◆ **Quoted text**

"""

The Fighting Game Story Mode: Past, Present and Future


Fast Tube by Casper

Soul Edge’s PS Intro: Always start a story with a rousing opening!

Ah, the Fighting Game genre. It’s certainly my most favorite of all videogame categories- my most beloved guilty pleasure in gaming. I’ve been playing fighters since I got into this hobby, from Streetfighter II on the Super NES to today’s Tekken 6 and Mortal Kombat remake. Many get into these games for the simple pleasure of owning someone else- the unabashed satisfaction of proving your dominance in the most blatant and base way possible- by sheer physicality or superior skill. Really, in the end, fighting games do of course boil down to a simple equation most eloquently shouted out by bloodthirsty masses in Mad Max 3: Beyond Thunderdome- Two men enter, one man leaves. Well, sometimes Two women, or two THINGS. You get the picture, right?

Anyway, I think it’s a mark of a fan of these games themselves and not the sheer act of fighting that despite it being sheer gravy, that I put great importance on an aspect of these games that most often is glossed over- The Story.


Fast Tube by Casper

The Fight- and The Story- is All.

Why is all this fighting going on, anyway? Who’s the ‘good’ guy? Who’s the ‘bad’ buy? What’s at stake? Should we care? In all seriousness, it does add to the enjoyment of a story that we know the backgrounds of each and every single character in a fighting game’s often voluminous roster of Playables, and to follow their blood-slogging climb to the top of the tournament ladder. Drama, comedy, horror, evil, good, jealousy, courage… all encapsulated in what basically is about two guys hitting each other until one goes down and stays down.
Hell, if man going mano-y-mano with one’s fellow man didn’t make for good drama, then Homer’s Iliad wouldn’t have been certified a classic since the freakin’ Ancient Greeks. But hey, wouldn’t the Iliad make for a damn awesome fighter?

"""

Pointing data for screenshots

"""

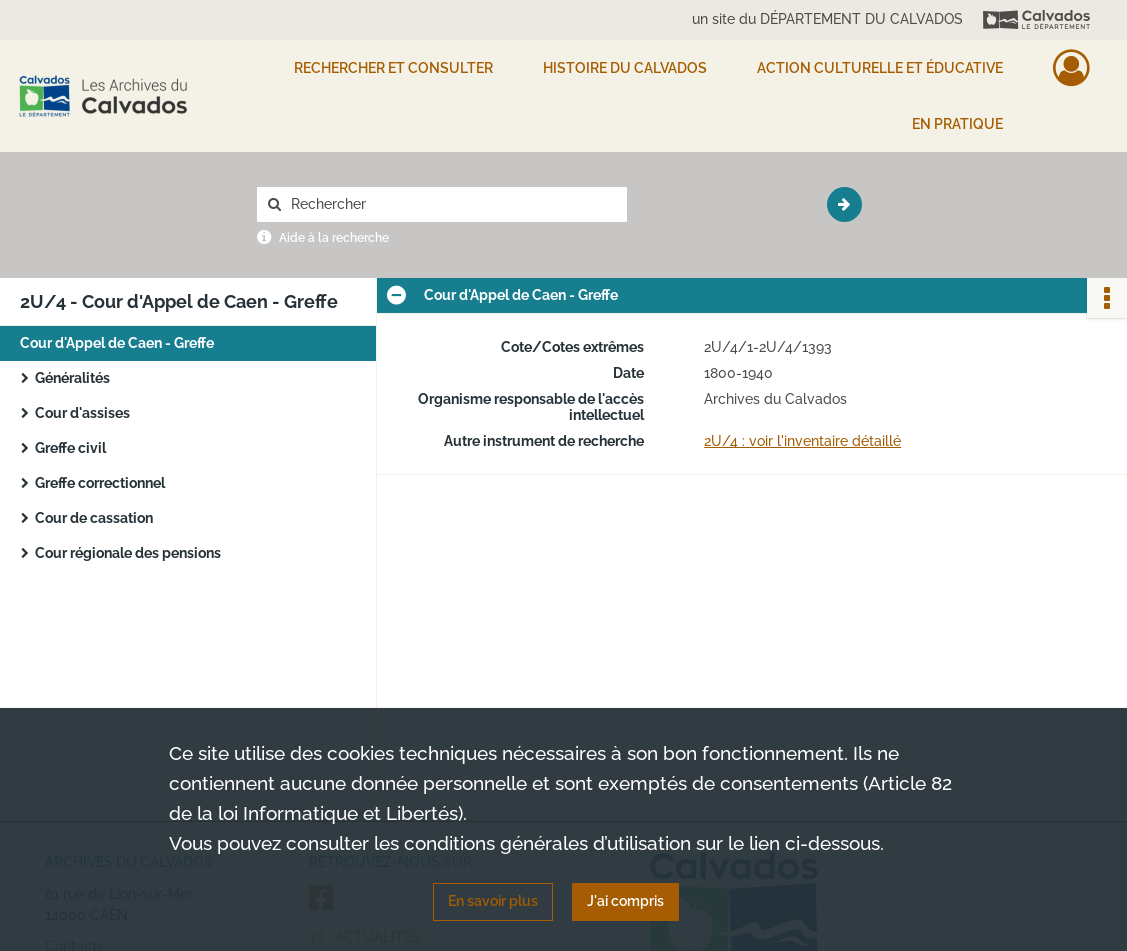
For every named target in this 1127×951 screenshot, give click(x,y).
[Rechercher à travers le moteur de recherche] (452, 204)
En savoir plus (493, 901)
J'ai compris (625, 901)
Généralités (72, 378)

"""

◆ **What to do**
According to the fighting game story mode article, which film supplies the line "Two men enter, one man leaves"?

◆ **Output of the exercise**
Mad Max 3: Beyond Thunderdome.